BEGIN

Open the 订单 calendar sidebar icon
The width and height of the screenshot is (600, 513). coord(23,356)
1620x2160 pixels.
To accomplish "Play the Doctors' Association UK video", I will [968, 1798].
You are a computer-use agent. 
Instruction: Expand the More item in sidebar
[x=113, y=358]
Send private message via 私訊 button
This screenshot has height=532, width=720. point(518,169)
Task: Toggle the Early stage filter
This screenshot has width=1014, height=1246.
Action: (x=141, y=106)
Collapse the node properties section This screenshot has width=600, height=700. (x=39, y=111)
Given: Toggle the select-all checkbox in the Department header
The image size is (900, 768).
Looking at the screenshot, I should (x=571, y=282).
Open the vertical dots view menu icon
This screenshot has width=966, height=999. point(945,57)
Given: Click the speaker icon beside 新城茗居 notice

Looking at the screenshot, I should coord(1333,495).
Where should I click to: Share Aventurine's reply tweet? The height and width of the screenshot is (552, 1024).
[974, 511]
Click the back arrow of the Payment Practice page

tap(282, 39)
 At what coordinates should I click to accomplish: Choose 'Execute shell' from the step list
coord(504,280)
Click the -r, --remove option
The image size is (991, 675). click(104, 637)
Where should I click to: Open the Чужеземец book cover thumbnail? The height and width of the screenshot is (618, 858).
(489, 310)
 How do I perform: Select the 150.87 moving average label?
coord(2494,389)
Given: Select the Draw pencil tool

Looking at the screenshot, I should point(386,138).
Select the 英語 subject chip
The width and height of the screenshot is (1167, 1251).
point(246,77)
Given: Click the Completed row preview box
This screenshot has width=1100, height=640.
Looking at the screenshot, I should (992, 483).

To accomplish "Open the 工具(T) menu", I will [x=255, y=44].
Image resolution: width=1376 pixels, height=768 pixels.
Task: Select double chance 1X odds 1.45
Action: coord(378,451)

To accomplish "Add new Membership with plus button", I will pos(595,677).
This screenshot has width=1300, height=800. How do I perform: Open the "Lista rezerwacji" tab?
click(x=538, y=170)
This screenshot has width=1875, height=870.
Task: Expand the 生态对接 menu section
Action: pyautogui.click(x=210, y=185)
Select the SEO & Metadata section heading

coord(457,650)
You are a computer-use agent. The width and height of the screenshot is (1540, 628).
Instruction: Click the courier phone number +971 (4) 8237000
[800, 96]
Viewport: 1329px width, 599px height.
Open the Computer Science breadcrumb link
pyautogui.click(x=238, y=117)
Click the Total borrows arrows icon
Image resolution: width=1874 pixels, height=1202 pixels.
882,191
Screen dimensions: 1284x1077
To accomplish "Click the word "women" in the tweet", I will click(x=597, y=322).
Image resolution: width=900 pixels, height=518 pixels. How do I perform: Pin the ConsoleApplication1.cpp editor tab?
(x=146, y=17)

END

* [What you have to do]:
Everything from the line containing "Instruction: Click the" to the last line of the data above must be set down exactly, both ends included, with no other lines.

* [Solution for this task]:
Instruction: Click the courier phone number +971 (4) 8237000
[800, 96]
Viewport: 1329px width, 599px height.
Open the Computer Science breadcrumb link
pyautogui.click(x=238, y=117)
Click the Total borrows arrows icon
Image resolution: width=1874 pixels, height=1202 pixels.
882,191
Screen dimensions: 1284x1077
To accomplish "Click the word "women" in the tweet", I will click(x=597, y=322).
Image resolution: width=900 pixels, height=518 pixels. How do I perform: Pin the ConsoleApplication1.cpp editor tab?
(x=146, y=17)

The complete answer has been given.